====== Document excerpt ======

Next up, the juice bar. The blade and I whacked through veggies as if I was cutting my way through the jungles of the amazon on my quest to make some dark green juice.

Thick carrots, deep ruby beets, crisp celery, sharp fuyu persimmon, fresh yuzu, fragrant mint, ripe cucumber, and sharp apples all fell under the blade of the LS235. Admittedly, I well over-processed everything to give the steel more time in-hand. I mean, c'mon it's required to have thin translucent carrot medallions, julienned cucumber, and diced beets for perfect juicing practices... Riiight? 

Don't worry all you devoted cornivores out there, the blade tasted blood, getting its Dexter Morgan on  when prepping and then slicing perfect medium rare medallions of Santa Maria Tri Tip dinner... Accompanied with a side of Balsamic, honey, Serrano, and smoked garlic Brussels, and some Yukon gold baked spuds.











Next day lunch, again the blade was the main suspect in allegedly removing some nice thin flesh medallions from the Tri-tip carcass for a lovely cold steak sandwich.

The crime scene was laid out over a rustic French baguette, with mandoline-thin style yellow onion and jalepeno slices, mayo, garlic mustard, and horseradish. It was a delicious mess.






Overall the LivingSteel LS235 performed well in its daily driving adventures in my kitchen. I am a big fan of thin blades and this was fun to use as a versatile do it all steel.

Would I buy it for the price? Honestly, not likely. But, I can see why people might consider it, due to its one-knife-to-rule-them-all appeal for gen pop, along with its aesthetic appeal and ability to be a centerpiece of a kitchen, sparking conversation from visitors.

I am truly thankful for Jaime's @thebradleycrew generosity, time, and genuine interest in arranging this pass around. 

I would love to be considered for any of your future passarounds. And next time I will take more/better pics. 

I had a crazy busy work week and scrambled to spend as much time with the blade as I could. Unfortunately though, time for pictures wasn't in the cards since I was prioritizing test driving time.

Enjoy the steel @Gregmega, I'm looking forward to your feedback


----------



## thebradleycrew

ch_br said:


> Now for my test drive and $.02 of the :
> LivingSteel 626 Classic Chef Knife, LS235
> 
> When first holding the knife you instantly know its quality. Its built like a solid tank and it continually reminds you with the weight in the handle. Upon closer inspection you can see why with its construction: full tang with a solid brass bolster and pins.

====== Given material ======

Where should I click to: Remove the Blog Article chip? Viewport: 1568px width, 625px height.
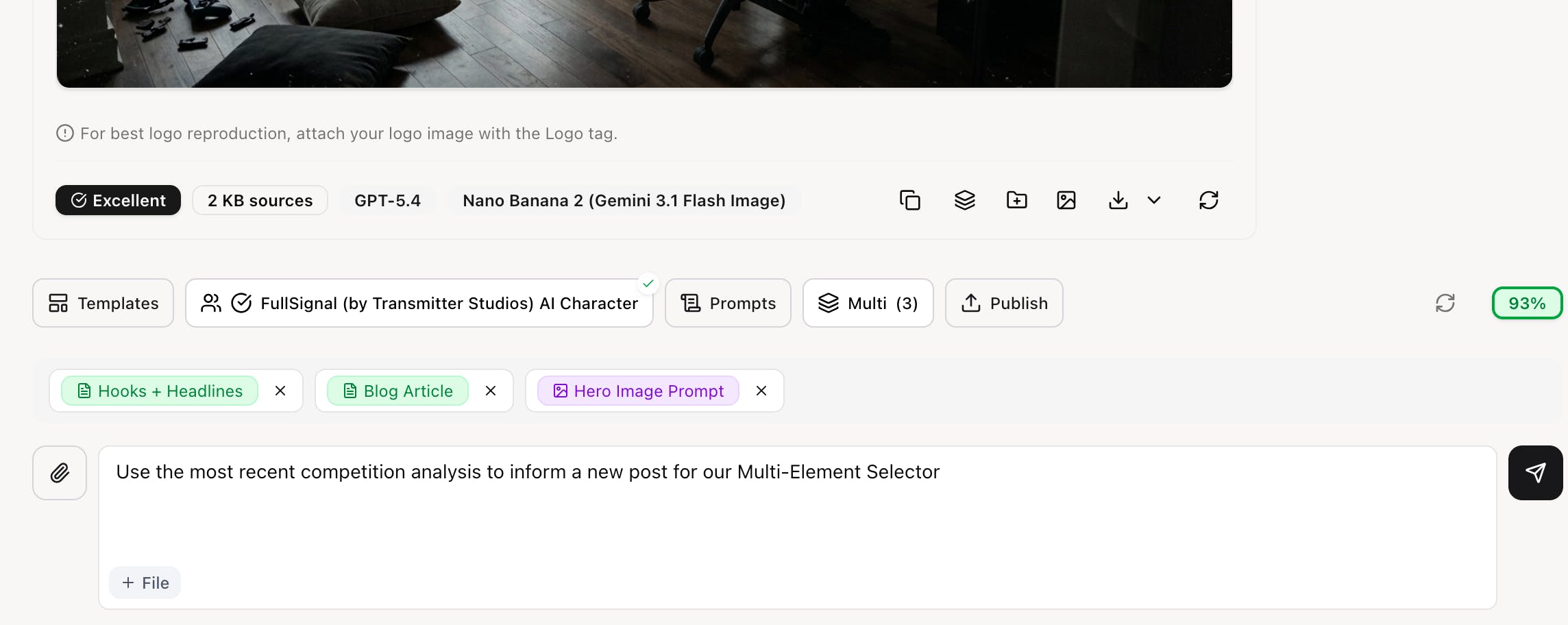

======

▶ [Goal] Reproduce the knife review word for word, from "Next up, the" up to and including "gold baked spuds.".

▶ [Output for this exercise]
Next up, the juice bar. The blade and I whacked through veggies as if I was cutting my way through the jungles of the amazon on my quest to make some dark green juice.

Thick carrots, deep ruby beets, crisp celery, sharp fuyu persimmon, fresh yuzu, fragrant mint, ripe cucumber, and sharp apples all fell under the blade of the LS235. Admittedly, I well over-processed everything to give the steel more time in-hand. I mean, c'mon it's required to have thin translucent carrot medallions, julienned cucumber, and diced beets for perfect juicing practices... Riiight? 

Don't worry all you devoted cornivores out there, the blade tasted blood, getting its Dexter Morgan on  when prepping and then slicing perfect medium rare medallions of Santa Maria Tri Tip dinner... Accompanied with a side of Balsamic, honey, Serrano, and smoked garlic Brussels, and some Yukon gold baked spuds.